##### Data for this task #####

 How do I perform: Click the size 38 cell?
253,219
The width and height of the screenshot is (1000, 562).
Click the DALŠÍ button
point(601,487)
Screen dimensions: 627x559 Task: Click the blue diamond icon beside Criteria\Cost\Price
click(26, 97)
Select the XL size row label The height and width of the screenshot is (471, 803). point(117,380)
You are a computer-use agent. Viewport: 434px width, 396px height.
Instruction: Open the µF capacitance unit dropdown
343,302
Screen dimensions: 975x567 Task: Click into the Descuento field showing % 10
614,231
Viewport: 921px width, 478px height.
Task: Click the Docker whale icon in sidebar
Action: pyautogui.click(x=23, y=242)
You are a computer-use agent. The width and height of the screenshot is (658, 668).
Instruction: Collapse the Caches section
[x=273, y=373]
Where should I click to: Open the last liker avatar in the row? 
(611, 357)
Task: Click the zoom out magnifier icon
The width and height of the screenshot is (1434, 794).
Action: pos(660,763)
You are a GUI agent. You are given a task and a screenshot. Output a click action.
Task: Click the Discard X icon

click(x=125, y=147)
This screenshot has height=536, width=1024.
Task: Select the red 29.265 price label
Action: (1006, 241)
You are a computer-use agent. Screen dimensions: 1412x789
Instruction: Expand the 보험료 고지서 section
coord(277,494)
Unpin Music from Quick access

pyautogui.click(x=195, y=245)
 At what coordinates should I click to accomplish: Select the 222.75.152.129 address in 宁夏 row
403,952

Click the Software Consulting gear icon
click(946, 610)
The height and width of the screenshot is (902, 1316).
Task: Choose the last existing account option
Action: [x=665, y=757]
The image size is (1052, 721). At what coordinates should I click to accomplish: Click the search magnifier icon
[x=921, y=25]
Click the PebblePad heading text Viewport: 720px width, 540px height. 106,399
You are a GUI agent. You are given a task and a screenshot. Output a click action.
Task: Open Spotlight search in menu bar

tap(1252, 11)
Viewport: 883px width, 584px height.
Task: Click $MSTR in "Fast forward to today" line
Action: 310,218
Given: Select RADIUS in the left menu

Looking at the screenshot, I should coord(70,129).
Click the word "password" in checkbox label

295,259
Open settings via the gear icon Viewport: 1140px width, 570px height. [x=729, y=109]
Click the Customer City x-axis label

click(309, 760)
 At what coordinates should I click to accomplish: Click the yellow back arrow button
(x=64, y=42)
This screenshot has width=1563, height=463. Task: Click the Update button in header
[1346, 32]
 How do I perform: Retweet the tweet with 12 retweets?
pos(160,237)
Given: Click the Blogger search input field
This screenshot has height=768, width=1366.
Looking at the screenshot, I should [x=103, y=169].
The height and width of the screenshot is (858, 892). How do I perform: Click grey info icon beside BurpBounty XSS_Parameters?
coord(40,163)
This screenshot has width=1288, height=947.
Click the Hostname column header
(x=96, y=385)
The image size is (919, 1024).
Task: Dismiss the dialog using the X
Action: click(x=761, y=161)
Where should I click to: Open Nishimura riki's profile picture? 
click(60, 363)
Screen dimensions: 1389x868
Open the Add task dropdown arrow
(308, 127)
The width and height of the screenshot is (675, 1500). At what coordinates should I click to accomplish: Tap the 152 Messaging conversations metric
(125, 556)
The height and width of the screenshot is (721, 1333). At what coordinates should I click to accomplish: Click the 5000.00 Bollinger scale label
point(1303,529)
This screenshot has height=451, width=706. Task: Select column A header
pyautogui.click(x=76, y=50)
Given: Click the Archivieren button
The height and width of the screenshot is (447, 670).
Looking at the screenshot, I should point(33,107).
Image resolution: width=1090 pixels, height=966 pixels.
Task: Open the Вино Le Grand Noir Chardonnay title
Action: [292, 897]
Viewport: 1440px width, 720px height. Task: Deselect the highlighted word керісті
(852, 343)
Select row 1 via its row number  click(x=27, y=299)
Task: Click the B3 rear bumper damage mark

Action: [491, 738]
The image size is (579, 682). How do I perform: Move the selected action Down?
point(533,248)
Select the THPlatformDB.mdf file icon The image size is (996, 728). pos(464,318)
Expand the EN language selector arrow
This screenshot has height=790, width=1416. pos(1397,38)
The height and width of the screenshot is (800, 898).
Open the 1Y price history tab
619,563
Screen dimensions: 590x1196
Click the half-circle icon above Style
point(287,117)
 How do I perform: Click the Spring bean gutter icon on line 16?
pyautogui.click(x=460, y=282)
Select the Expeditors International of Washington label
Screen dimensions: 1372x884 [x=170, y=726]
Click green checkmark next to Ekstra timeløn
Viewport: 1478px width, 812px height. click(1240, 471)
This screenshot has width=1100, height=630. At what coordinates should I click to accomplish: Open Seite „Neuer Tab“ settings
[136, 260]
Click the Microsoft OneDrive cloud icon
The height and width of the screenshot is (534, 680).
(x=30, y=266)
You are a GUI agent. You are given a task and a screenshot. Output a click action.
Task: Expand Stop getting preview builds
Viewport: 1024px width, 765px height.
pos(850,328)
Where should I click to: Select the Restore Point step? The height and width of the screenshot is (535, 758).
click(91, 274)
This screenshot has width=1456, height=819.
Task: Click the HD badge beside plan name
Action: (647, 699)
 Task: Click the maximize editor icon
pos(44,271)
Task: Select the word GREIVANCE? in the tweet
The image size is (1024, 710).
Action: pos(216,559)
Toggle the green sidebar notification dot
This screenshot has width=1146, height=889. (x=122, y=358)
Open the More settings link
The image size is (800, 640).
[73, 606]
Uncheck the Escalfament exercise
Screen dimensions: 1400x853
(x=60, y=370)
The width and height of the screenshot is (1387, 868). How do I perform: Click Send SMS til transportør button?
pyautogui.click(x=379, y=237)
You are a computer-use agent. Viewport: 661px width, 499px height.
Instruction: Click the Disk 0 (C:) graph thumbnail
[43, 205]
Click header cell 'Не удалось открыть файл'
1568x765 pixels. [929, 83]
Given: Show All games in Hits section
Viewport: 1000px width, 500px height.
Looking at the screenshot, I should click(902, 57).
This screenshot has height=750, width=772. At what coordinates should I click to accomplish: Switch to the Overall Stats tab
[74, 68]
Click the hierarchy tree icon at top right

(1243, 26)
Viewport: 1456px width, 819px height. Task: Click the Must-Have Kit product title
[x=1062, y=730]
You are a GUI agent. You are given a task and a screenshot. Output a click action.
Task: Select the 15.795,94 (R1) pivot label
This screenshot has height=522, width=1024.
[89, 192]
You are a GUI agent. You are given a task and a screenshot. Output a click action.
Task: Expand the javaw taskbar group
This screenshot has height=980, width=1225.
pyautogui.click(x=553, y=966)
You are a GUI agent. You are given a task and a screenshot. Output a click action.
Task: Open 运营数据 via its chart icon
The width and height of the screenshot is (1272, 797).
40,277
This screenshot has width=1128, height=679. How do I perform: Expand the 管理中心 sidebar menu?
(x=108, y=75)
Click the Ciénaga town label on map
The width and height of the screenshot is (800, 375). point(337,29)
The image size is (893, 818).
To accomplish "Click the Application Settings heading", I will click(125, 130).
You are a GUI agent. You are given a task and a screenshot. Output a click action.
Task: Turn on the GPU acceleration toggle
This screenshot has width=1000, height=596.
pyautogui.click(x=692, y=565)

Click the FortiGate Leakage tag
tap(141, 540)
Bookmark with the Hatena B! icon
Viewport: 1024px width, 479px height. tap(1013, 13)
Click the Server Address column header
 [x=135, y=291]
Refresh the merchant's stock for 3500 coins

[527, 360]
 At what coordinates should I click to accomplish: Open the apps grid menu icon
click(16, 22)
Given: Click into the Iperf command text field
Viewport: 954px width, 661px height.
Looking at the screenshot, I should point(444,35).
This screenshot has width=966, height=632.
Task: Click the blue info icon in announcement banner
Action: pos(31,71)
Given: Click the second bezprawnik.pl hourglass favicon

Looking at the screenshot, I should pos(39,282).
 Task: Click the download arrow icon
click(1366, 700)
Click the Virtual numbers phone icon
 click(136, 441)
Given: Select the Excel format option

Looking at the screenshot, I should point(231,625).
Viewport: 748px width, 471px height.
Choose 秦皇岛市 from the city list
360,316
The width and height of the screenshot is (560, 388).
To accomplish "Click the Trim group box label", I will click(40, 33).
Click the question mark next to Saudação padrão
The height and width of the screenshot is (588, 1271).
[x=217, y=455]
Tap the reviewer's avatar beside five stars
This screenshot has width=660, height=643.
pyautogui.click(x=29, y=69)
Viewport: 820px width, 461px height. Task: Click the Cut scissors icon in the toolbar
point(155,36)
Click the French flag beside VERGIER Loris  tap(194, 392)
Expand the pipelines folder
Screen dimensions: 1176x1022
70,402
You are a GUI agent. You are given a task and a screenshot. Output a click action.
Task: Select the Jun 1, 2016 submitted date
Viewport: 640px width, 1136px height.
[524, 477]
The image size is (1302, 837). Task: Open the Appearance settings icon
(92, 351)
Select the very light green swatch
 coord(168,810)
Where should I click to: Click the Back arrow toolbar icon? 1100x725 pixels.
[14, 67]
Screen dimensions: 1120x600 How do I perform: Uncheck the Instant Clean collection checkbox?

#####

Directions - All lines above from the one containing "How do I perform: Click the Spring" to the one containing "Task: Expand Stop getting preview builds" must be repeated exactly, both lines included, and no others.

Response to this task -
 How do I perform: Click the Spring bean gutter icon on line 16?
pyautogui.click(x=460, y=282)
Select the Expeditors International of Washington label
Screen dimensions: 1372x884 [x=170, y=726]
Click green checkmark next to Ekstra timeløn
Viewport: 1478px width, 812px height. click(1240, 471)
This screenshot has width=1100, height=630. At what coordinates should I click to accomplish: Open Seite „Neuer Tab“ settings
[136, 260]
Click the Microsoft OneDrive cloud icon
The height and width of the screenshot is (534, 680).
(x=30, y=266)
You are a GUI agent. You are given a task and a screenshot. Output a click action.
Task: Expand Stop getting preview builds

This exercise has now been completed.